Topic models take a collection of texts and try to assign every word to a “topic.” A perfectly functioning topic model, for example, might take a collection of political speeches and determine that the three major categories of language are the economy, foreign policy, and social issues; and for each individual speech, it could tell you what percentage was devoted to each. Topic modeling algorithms determine what these topics should be from the collection itself; words that tend to appear together are grouped into a single topic.

What’s so great about it?

You can look at the results of a topic model directly and it tends to make sense: you get a list of words that have some obvious coherence. This lets you see at a glance some of the major topics of a large corpus; it also gives you a way to identify that may be thematically interesting in an unstructured library.

What are the pitfalls?

Topic modeling can work on relatively small texts; a single book, if structured well, can be long enough. You do need a large number of documents. At least 100, ideally over 1000. These can be as short as a paragraph apiece. (See below).

There are always some “junk” or incomprehensible topics. It’s not clear how to think of them.
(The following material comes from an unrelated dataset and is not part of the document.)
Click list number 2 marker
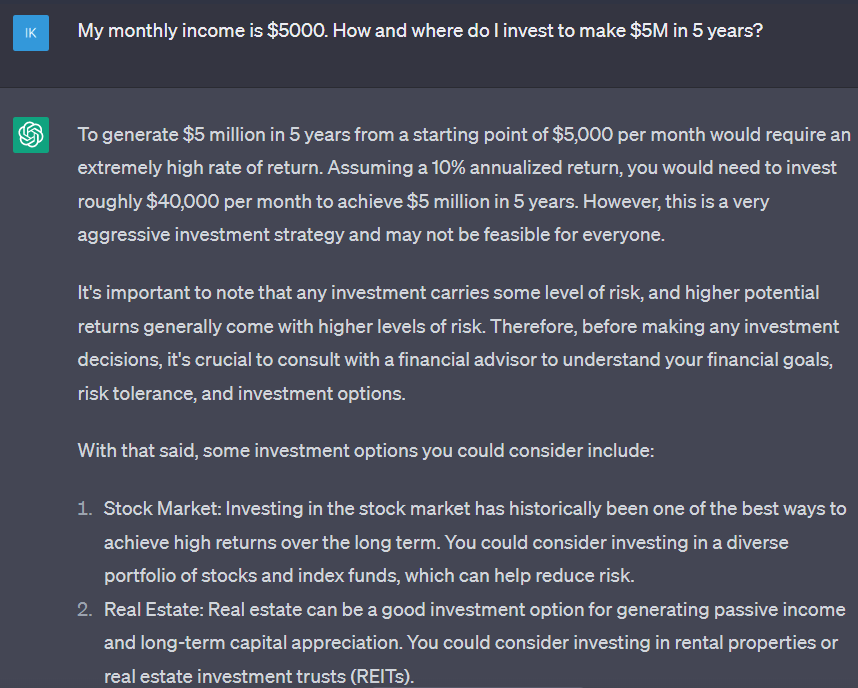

Particularly when your subjects of interest are distinguished by vocabulary rather than style, topics tend to be easily readable.

What are the decisions the modeler has to make?
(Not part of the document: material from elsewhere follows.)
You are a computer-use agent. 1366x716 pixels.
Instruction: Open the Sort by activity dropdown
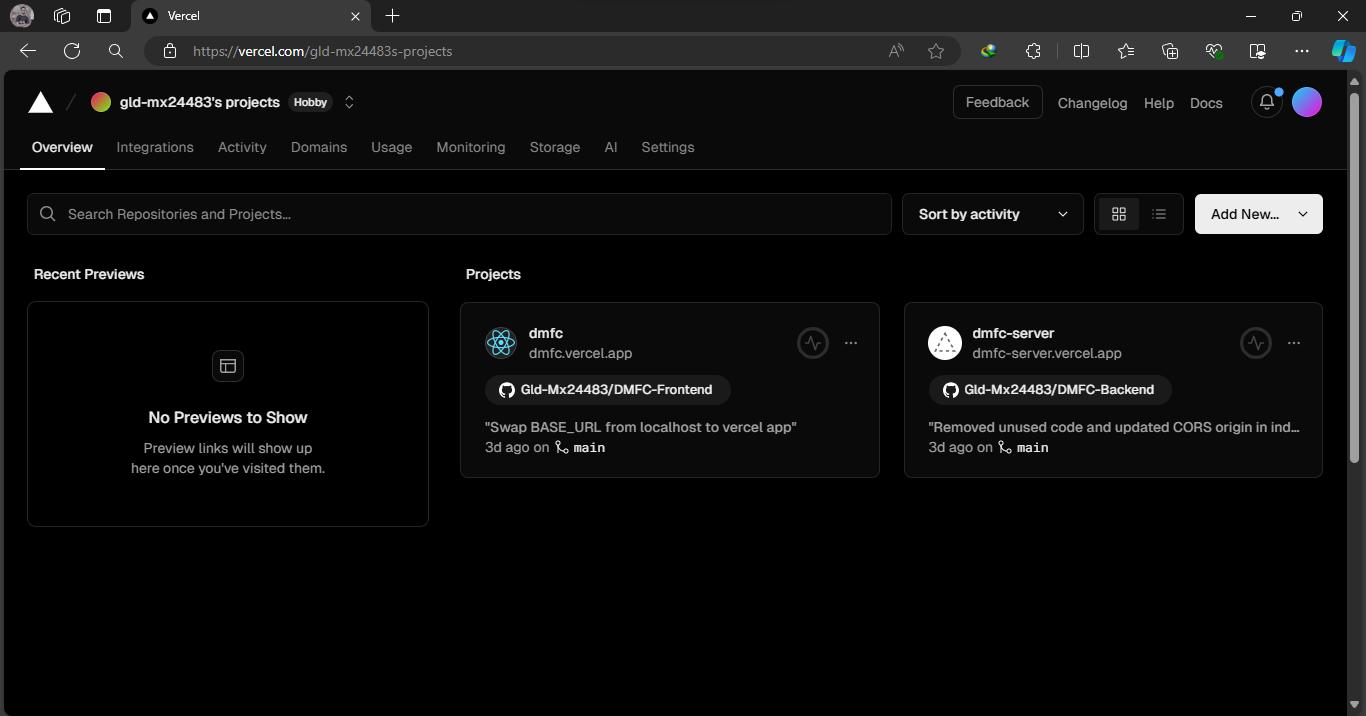point(991,213)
Most importantly, the number of topics; this is a completely arbitrary choice. Between 5 and 100 is usually sensible.

How to divide the text up into documents: Don’t assume that the files you start with are of an appropriate size. Since topics are just words that appear in a document together, you need to think about what size of text is likely to have the associations you want, while giving the algorithm enough texts to work with.

There’s some flexibility in determining what’s a token. Some topic modeling software can automatically join together frequent phrases like “New York” into a single phrase. You can also go much farther afield: I’ve semi-successfully modeled oceanic voyages as documents consisting of “words” for every point on the ocean they visit.
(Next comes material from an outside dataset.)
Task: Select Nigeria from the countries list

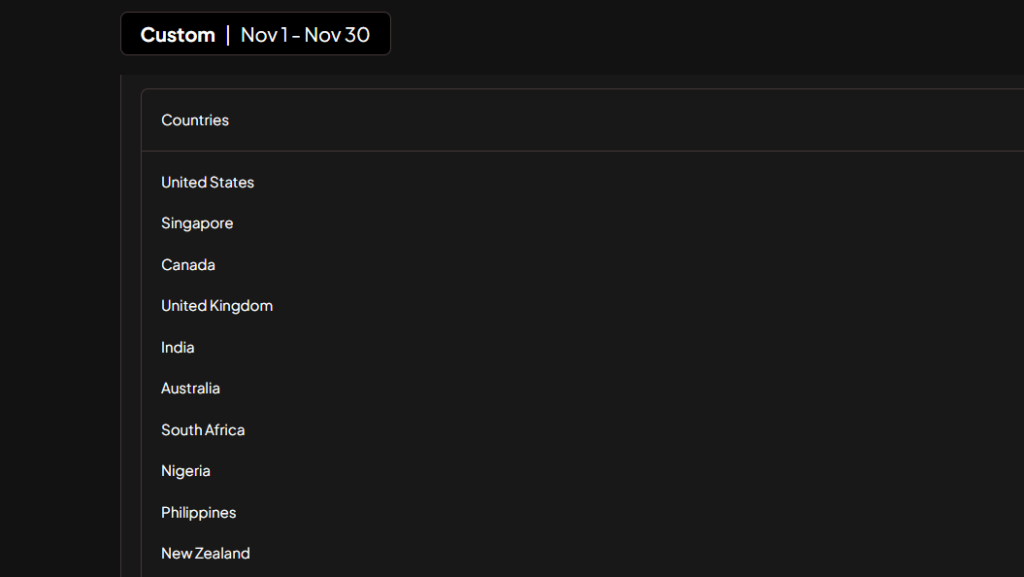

What algorithms do the transformation?

There are a variety of algorithms out there for inferring topics from documents, but far and away the most widespread is Latent Direchlet Allocation (or LDA).Blei, Ng, and Jordan, “Latent Dirichlet Allocation.” In general, you’re best off sticking to the basic model, sometimes called “vanilla LDA;” there are a lot of refinements, but few (including the “temporal” ones) add much.

What software should I use?

MALLET, maintained by David Mimno at Cornell, is the gold standard, though it can be a bit intimidating to run. The best introduction is in the online series “The Programming Historian.” Mimno has wrapped it in an R package called “mallet” that makes the process somewhat easier (although it can be difficult to install the R package).

Where do I learn more about it?

The Journal of Digital Humanities devoted an issue to topic modeling in 2013. Ted Underwood has an introduction on his website that gets into the details of the LDA algorithm Underwood, “Topic Modeling Made Just Simple Enough. The Stone and the Shell.” and wrote a useful essay with Andrew Goldstone using topic models to look at literary history.Goldstone and Underwood, “The Quiet Transformations of Literary Studies.”

Blei, David M., Andrew Y. Ng, and Michael I. Jordan. “Latent Dirichlet Allocation.” The Journal of Machine Learning Research 3 (2003): 993–1022.

Goldstone, Andrew, and Ted Underwood. “The Quiet Transformations of Literary Studies: What Thirteen Thousand Scholars Could Tell Us.” New Literary History 45, no. 3 (2014): 359–384. doi:10.1353/nlh.2014.0025.

Underwood, Ted. “Topic Modeling Made Just Simple Enough. The Stone and the Shell,” April 7, 2012.